- TEXTO APRESENTADO -
No último dia 15 de setembro, o mundo celebrou o Dia Internacional da Democracia. Quatro dias antes, em 11 de setembro, o Brasil viveu um marco que reforça o peso simbólico da data: pela primeira vez em sua história, um ex-presidente da República e militares de alta patente foram condenados judicialmente por atentar contra as instituições democráticas.
O julgamento no Supremo Tribunal Federal (STF), que responsabilizou Jair Bolsonaro e outros sete réus, já é considerado o mais importante da história da democracia brasileira, especialmente desta última República, a mais longeva e consolidada do Brasil.
O processo de responsabilização seguiu todas as etapas previstas em lei: investigação da Polícia Federal, denúncia apresentada pela Procuradoria-Geral da República, aceitação pelo Supremo Tribunal Federal, prazo para manifestação da defesa, distribuição e análise das provas e, por fim, o julgamento — que incluiu inclusive um voto divergente de um dos ministros.
“Ficam enfraquecidos os argumentos de que o processo teria sido apressado ou conduzido de forma indevida. Pelo contrário: os ministros deixaram claro que a condenação respeitou o devido rito legal, assegurando ampla defesa e contraditório. O episódio mostra que a democracia brasileira, ainda que atacada, possui mecanismos sólidos para se proteger”, analisou Arthur Mello, Coordenador de Advocacy no Pacto pela Democracia.
Na mesma linha, o cientista político e Coordenador de projeto no Instituto Democracia em Xeque, Paulo Roberto Souza, avalia que a decisão sinaliza de forma inequívoca que “existe uma maioria [no STF] comprometida com a defesa da democracia e das instituições brasileiras”, enviando um recado direto a atores políticos que cogitem apoiar aventuras golpistas no futuro. A condenação, acrescenta Paulo, funciona não apenas como punição, mas como um marco simbólico, reafirmando que a Constituição e o equilíbrio entre os Poderes permanecem como limites inegociáveis.

- DADOS FORNECIDOS -
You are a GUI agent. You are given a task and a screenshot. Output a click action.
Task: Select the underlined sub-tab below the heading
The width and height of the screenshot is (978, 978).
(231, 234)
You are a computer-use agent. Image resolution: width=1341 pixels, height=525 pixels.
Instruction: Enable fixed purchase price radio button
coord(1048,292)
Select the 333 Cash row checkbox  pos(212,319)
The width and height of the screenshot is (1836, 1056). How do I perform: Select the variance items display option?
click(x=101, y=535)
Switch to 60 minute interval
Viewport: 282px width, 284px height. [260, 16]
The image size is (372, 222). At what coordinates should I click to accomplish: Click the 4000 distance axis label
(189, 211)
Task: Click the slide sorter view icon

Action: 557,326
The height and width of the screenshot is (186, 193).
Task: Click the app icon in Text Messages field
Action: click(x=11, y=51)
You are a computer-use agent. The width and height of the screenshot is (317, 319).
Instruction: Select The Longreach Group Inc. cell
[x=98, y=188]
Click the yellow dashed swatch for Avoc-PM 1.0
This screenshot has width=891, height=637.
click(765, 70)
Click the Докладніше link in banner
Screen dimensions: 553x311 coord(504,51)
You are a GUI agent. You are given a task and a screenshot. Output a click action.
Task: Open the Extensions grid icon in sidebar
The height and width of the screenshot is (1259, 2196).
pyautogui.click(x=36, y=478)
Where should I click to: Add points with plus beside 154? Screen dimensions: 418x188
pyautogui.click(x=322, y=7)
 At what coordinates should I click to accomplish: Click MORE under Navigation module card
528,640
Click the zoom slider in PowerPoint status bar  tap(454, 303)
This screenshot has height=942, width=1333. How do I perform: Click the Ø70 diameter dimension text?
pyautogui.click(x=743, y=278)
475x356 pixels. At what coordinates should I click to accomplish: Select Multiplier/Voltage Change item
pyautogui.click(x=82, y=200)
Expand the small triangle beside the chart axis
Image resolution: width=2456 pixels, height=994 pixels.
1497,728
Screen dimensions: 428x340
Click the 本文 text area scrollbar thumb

- INSTRUÇÃO ESCRITA 1 -
De acordo com o texto apresentado, quantos réus, além de Jair Bolsonaro, foram responsabilizados no julgamento do STF?
- INSTRUÇÃO ESCRITA 2 -
Indique se cada afirmação abaixo está de acordo com o texto apresentado, respondendo sim ou não e citando literalmente as palavras do texto que decidem a questão. (a) O Dia Internacional da Democracia foi celebrado em 15 de setembro. (b) O julgamento terminou sem nenhum voto divergente entre os ministros. (c) A denúncia contra os réus foi apresentada pela Polícia Federal.
- INSTRUÇÃO ESCRITA 3 -
Transcreva do texto apresentado o trecho que começa nas palavras "No último dia" e termina depois das palavras "consolidada do Brasil.", sem qualquer alteração.

- RESPOSTA 1 -
Sete réus.

- RESPOSTA 2 -
(a) Sim: "No último dia 15 de setembro, o mundo celebrou o Dia Internacional da Democracia."
(b) Não: "que incluiu inclusive um voto divergente de um dos ministros"
(c) Não: "denúncia apresentada pela Procuradoria-Geral da República"

- RESPOSTA 3 -
No último dia 15 de setembro, o mundo celebrou o Dia Internacional da Democracia. Quatro dias antes, em 11 de setembro, o Brasil viveu um marco que reforça o peso simbólico da data: pela primeira vez em sua história, um ex-presidente da República e militares de alta patente foram condenados judicialmente por atentar contra as instituições democráticas.
O julgamento no Supremo Tribunal Federal (STF), que responsabilizou Jair Bolsonaro e outros sete réus, já é considerado o mais importante da história da democracia brasileira, especialmente desta última República, a mais longeva e consolidada do Brasil.